To assess metacognitive sensitivity for each modality, we utilized the bias-free psychophysical measure, meta-d’ (Maniscalco and Lau, 2012), which measures how well participants can differentiate between correct and incorrect judgments on a trial-by-trial basis (Fleming & Lau, 2014). We then divided subjects’ meta-d’ by their d’ score (basic discrimination performance) to obtain meta-d’/d’ (M Ratio), a measure of metacognitive efficiency (i.e., a participant’s metacognitive sensitivity given a specific level of basic task performance). M Ratio, which helps to control for the effects of basic task performance (McCurdy et al. 2013), was also the primary measure of interest in both McCurdy et al. (2013) and Baird et al. (2013); i.e., correlational analyses in these studies assessed the relationship between M Ratio for visual metacognition and metamemory. After data collection, we similarly performed within-subjects correlation analyses to assess relationships between visual metacognition and metamemory.

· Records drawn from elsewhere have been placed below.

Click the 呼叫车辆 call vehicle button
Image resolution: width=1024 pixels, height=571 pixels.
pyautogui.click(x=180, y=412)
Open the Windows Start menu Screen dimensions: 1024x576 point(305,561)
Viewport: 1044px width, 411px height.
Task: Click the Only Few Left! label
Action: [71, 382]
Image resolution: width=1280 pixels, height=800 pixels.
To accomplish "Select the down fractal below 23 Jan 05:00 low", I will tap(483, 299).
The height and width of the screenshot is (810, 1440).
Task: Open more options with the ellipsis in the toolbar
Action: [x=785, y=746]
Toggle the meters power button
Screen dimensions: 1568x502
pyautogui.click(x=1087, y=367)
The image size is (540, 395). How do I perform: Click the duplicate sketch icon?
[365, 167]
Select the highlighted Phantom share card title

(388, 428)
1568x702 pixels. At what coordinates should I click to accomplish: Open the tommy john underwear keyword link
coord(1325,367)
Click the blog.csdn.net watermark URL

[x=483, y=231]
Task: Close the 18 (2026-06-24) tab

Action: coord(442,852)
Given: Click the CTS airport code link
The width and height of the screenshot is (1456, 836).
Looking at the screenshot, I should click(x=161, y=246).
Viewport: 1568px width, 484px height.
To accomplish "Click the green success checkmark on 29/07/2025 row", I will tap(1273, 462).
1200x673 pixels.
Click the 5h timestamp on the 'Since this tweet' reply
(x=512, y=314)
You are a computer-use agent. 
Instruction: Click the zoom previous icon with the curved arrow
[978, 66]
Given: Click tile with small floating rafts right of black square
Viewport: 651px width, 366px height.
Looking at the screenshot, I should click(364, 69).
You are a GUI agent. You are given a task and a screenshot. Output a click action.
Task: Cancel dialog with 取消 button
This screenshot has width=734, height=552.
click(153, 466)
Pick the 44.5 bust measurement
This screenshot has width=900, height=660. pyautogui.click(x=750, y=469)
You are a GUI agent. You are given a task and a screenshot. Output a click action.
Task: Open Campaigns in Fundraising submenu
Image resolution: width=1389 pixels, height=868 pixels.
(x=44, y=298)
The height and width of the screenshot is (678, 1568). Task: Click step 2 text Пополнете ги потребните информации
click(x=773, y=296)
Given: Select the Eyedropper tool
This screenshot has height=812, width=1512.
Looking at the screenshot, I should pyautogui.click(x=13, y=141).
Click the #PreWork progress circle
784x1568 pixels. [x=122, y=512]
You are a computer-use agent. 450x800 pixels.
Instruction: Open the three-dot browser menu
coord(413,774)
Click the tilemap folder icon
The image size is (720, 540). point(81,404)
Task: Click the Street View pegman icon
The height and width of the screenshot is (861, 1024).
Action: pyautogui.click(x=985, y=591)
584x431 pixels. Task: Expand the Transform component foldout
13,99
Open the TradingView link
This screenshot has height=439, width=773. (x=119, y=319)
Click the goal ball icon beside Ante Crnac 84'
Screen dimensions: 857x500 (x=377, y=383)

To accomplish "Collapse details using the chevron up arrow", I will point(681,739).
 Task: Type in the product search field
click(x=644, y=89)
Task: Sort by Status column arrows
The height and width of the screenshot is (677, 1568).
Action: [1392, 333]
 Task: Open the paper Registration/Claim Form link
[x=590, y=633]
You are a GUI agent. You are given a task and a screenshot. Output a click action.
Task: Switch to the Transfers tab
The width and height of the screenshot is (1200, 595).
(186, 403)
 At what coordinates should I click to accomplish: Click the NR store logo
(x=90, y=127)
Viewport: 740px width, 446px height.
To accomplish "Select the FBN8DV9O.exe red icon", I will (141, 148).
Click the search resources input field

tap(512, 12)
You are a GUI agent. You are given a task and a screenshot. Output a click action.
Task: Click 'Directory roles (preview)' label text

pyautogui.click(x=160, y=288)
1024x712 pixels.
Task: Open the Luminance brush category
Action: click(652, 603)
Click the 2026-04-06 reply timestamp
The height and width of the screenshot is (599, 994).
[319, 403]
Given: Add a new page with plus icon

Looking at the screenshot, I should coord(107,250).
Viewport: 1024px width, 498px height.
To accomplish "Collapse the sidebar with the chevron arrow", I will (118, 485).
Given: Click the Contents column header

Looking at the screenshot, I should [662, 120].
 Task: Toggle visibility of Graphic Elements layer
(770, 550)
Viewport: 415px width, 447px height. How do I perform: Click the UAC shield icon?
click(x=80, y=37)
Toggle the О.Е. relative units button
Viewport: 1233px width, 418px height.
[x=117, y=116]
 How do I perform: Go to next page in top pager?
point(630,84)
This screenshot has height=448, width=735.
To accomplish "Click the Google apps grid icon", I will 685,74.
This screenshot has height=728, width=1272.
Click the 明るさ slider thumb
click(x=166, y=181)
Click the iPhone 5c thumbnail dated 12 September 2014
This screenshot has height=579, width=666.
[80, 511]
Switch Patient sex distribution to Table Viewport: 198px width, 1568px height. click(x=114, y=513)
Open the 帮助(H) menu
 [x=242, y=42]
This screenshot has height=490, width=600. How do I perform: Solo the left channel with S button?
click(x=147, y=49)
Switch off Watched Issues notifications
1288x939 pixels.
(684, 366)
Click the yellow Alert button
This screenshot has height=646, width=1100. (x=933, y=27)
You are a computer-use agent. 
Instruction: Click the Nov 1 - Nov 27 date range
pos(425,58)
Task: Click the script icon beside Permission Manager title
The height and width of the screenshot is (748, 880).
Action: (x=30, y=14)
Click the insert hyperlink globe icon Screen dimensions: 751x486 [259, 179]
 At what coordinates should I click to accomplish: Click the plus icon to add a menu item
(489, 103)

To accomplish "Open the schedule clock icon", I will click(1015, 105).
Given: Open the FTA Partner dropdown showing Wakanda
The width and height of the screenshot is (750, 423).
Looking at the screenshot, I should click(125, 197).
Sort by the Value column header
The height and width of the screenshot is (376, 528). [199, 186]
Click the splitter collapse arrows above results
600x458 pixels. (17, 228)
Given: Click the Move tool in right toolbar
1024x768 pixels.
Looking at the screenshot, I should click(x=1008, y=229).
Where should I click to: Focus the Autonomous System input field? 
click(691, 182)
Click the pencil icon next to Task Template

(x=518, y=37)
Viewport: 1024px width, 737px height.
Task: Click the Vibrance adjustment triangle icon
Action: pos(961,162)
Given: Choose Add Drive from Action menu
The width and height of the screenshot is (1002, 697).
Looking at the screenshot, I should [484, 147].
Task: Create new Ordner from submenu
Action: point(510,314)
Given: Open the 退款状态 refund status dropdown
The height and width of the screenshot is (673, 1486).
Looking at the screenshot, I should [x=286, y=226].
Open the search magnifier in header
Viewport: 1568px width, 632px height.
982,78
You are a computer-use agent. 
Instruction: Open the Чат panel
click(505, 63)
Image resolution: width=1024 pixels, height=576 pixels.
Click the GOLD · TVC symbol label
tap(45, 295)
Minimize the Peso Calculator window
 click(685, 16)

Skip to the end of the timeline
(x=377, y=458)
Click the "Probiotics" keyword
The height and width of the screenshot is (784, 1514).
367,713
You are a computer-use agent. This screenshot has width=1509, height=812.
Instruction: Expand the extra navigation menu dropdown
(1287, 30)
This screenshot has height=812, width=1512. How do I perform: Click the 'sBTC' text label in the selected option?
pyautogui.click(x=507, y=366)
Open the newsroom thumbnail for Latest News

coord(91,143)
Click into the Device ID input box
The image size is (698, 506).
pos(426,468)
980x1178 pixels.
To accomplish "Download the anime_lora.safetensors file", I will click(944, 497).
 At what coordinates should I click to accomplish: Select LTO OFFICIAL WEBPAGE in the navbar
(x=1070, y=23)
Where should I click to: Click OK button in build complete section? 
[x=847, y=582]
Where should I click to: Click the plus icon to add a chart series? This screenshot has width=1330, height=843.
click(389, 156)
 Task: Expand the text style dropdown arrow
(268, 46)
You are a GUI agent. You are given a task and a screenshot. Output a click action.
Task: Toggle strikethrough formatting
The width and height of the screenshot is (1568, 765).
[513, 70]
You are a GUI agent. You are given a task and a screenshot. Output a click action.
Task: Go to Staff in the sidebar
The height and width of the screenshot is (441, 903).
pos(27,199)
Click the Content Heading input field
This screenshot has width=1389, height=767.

For each of our experiments below we focus on the results of the correlation analyses after removing influential outliers. To identify such outliers Cook’s D (Cook, 1977) was calculated for all data points; if Cook’s D for any subject exceeded the standard threshold recommendation of 4/(n-k-1),where n is the sample size and k is the number of independent variables, then that subject’s data was labeled an outlier with an influential effect on the regression line, and it was removed from the analysis. Notably, however, in all experiments we found similar patterns of statistical significance and results, both regardless whether outliers were removed or not (unless otherwise noted in specific cases below).

Results

Experiment 1

As in McCurdy et al. (2013), both tasks in our Experiment 1 included 2AFC judgments (see Methods). Ninety-six subjects were included in analyses after subjects exclusion, giving our experiment more statistical power than McCurdy et al. (2013), who included only 34 subjects. We found a significant positive correlation between M Ratio for visual and memory metacognition (r = 0.3067, p = 0.0024; Figure 2). Of note, this significant correlation was present also without removing influential outliers, with a numerically weaker strength (r = 0.2470, p = .0132).

Figure 2: Correlation between visual and memory metacognitive efficiency when when both tasks involved 2AFC.

As in McCurdy et al. (2013), we found a significant positive correlation across subjects, between visual and memory metacognitive efficiency when both tasks involved 2AFC rather than YN judgments. Metacognitive efficiency was quantified using M Ratio, a detection theoretic measure of metacognitive efficiency that accounts for fluctuations in task performance (see Methods).

Experiment 2

Given our replication of the main finding of McCurdy et al. (2013) in Experiment 1, in our Experiment 2 we changed the discrimination judgments for the memory task from 2AFC to YN judgments while leaving everything else from our first experiment unchanged (see Methods), and attempted to mimic the set up by Baird et al. (2013). The idea was to see if using this asymmetric design (with one task being 2AFC and the other being YN), one could still observe a significant correlation between metacognitive efficiencies when we have enough subjects.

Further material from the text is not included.